Document excerpt —
—————

Distributed Processing With MongoDB And Mongothon

Ben Yelsey

At GameChanger we want our APIs to handle requests as quickly as possible. Ideally, they will do a minimal amount of urgent work before returning a response. We have a lot of secondary computation that we want to perform on our data, and we’ve learned to queue any derivative work for later.

Queueing work lets us distribute that work, but also requires that we take some care to ensure data consistency. We use MongoDB as our primary data store, which means no native multi-step transaction ability. As an alternative, Optimistic Locking (described in the MongoDB documentation as Update If Current) is an established strategy for handling distributed processing with light contention on individual documents. To implement it we’ll need:

  • Versioning of documents
  • Version-specific document updates which fail if the document version in the database has changed
  • Handling of failure

We’ve found that with our open source Mongothon library we can make each component of the optimistic locking dataflow a natural part of a Python stack.

The Real World Scenario

One of the services GameChanger provides to coaches is ranking teams in a tournament.

Little League World Series Standings

The rankings process is just expensive enough that we’d like to have a queue processor do it and store the results, rather than make a user wait for their web page to load while the rankings get calculated. To simplify matters, let’s say that each team has a 'wins' field and it’s the only data point we use to rank them1. We’ll assume that we’ve already defined our Team and Rankings models, and that Rankings contains a list of relevant teams sorted by their ranking info. Since MongoDB isn’t relational, we’re also going to want to denormalize as much as we can in order to avoid having to fetch all of the teams to perform a re-ranking.

—————

To be done —
List everything the article on distributed processing with MongoDB says is needed to implement optimistic locking.

Available data —

—————

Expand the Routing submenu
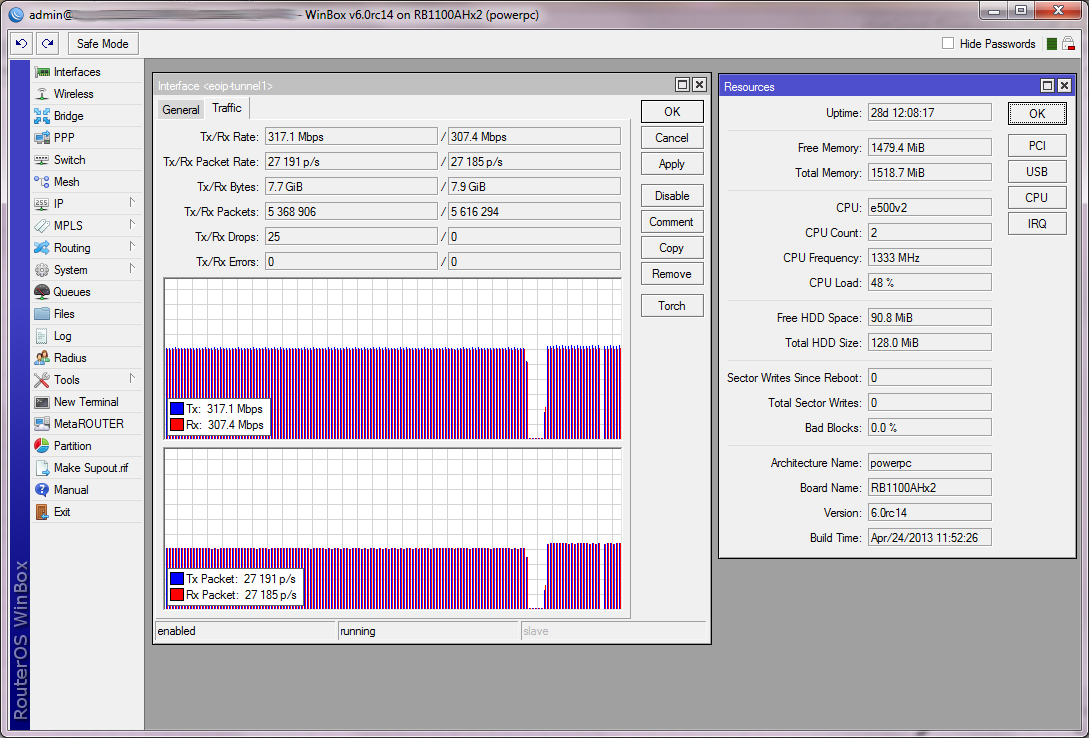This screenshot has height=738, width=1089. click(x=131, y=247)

—————

Output for this exercise —
- Versioning of documents
- Version-specific document updates which fail if the document version in the database has changed
- Handling of failure